■ Exercise details
Search the entries for the string "agent" and give the number of lines that hold it, nothing more.

[Stored items from a collection]
....
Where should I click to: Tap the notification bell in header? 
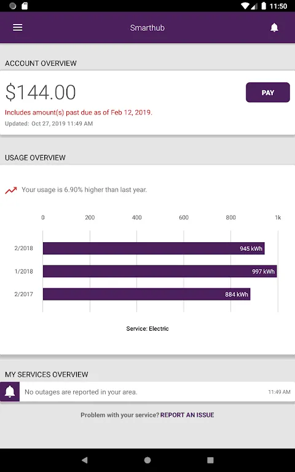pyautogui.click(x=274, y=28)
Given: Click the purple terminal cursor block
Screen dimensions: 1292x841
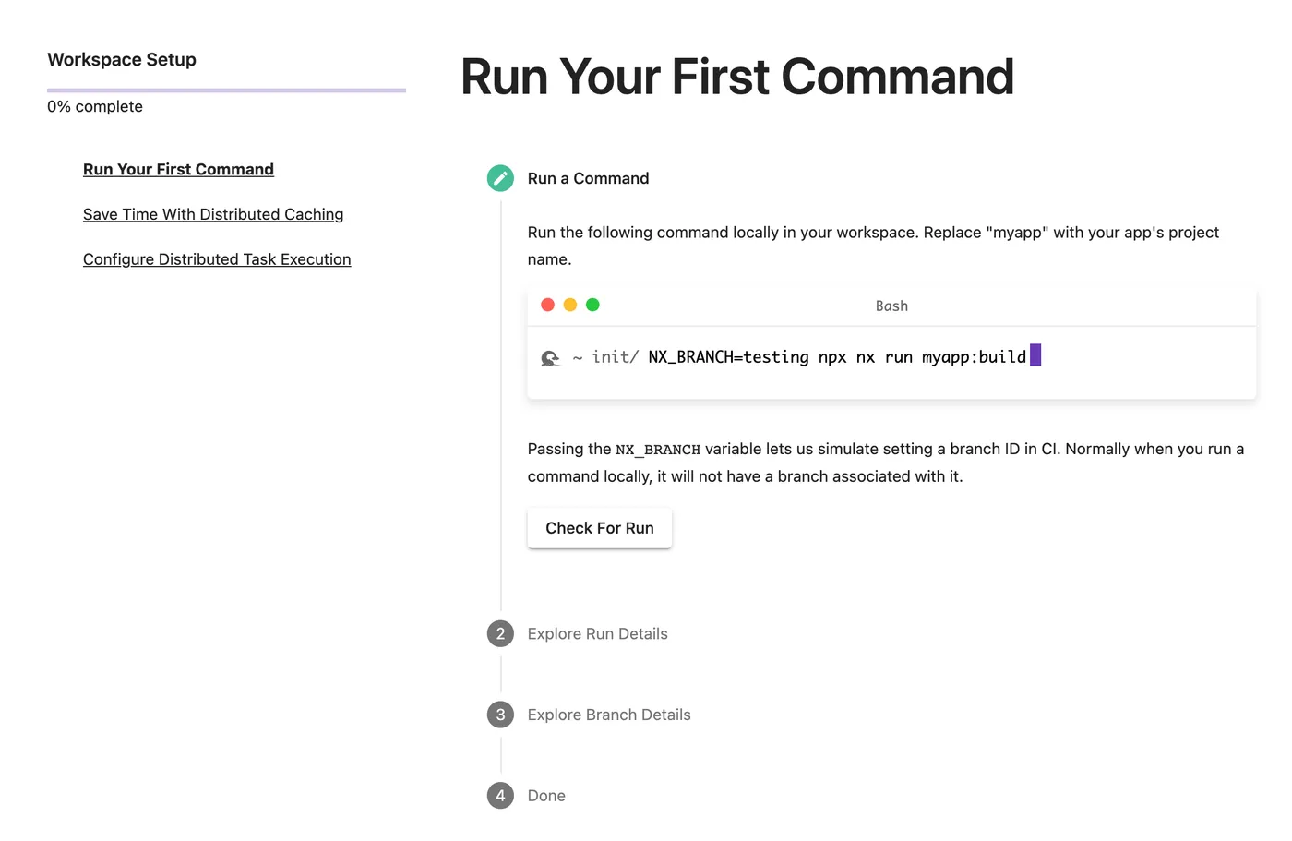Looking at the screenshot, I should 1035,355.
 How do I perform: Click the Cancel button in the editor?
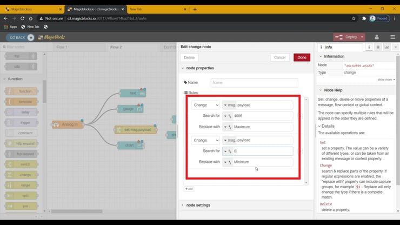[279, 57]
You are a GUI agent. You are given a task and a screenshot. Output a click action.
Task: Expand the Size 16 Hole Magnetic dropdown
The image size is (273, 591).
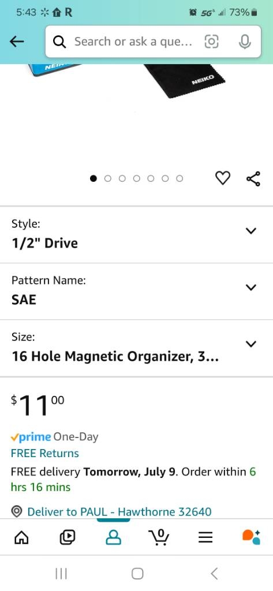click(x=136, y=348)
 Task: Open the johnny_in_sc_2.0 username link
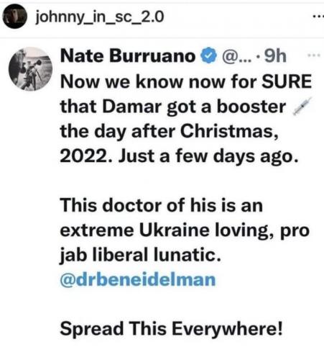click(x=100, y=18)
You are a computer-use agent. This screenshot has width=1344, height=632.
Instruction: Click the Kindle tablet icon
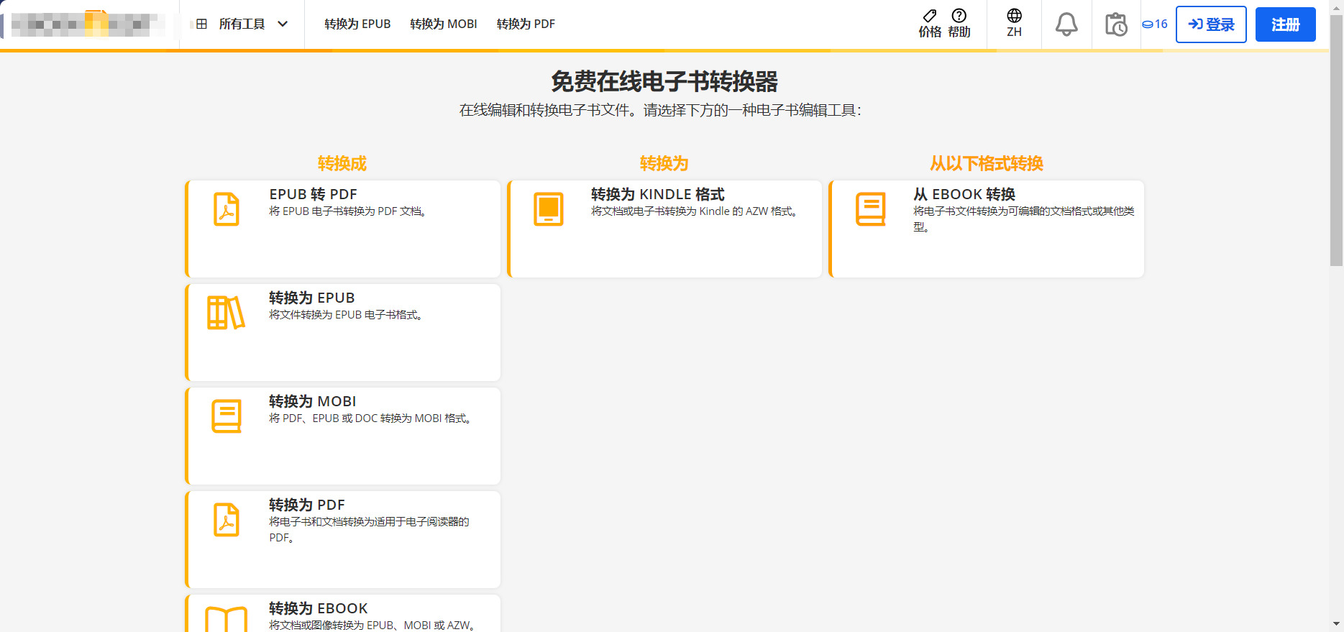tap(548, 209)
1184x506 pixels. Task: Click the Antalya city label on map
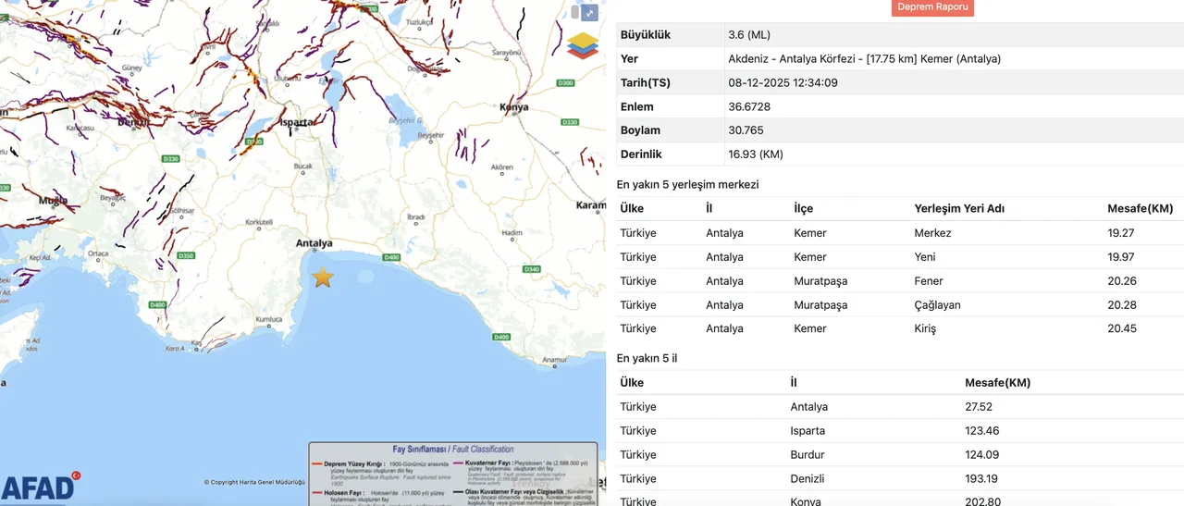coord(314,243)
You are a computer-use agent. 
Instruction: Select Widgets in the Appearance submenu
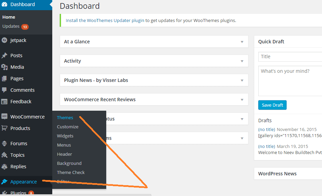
....
■ Answer for this exercise
3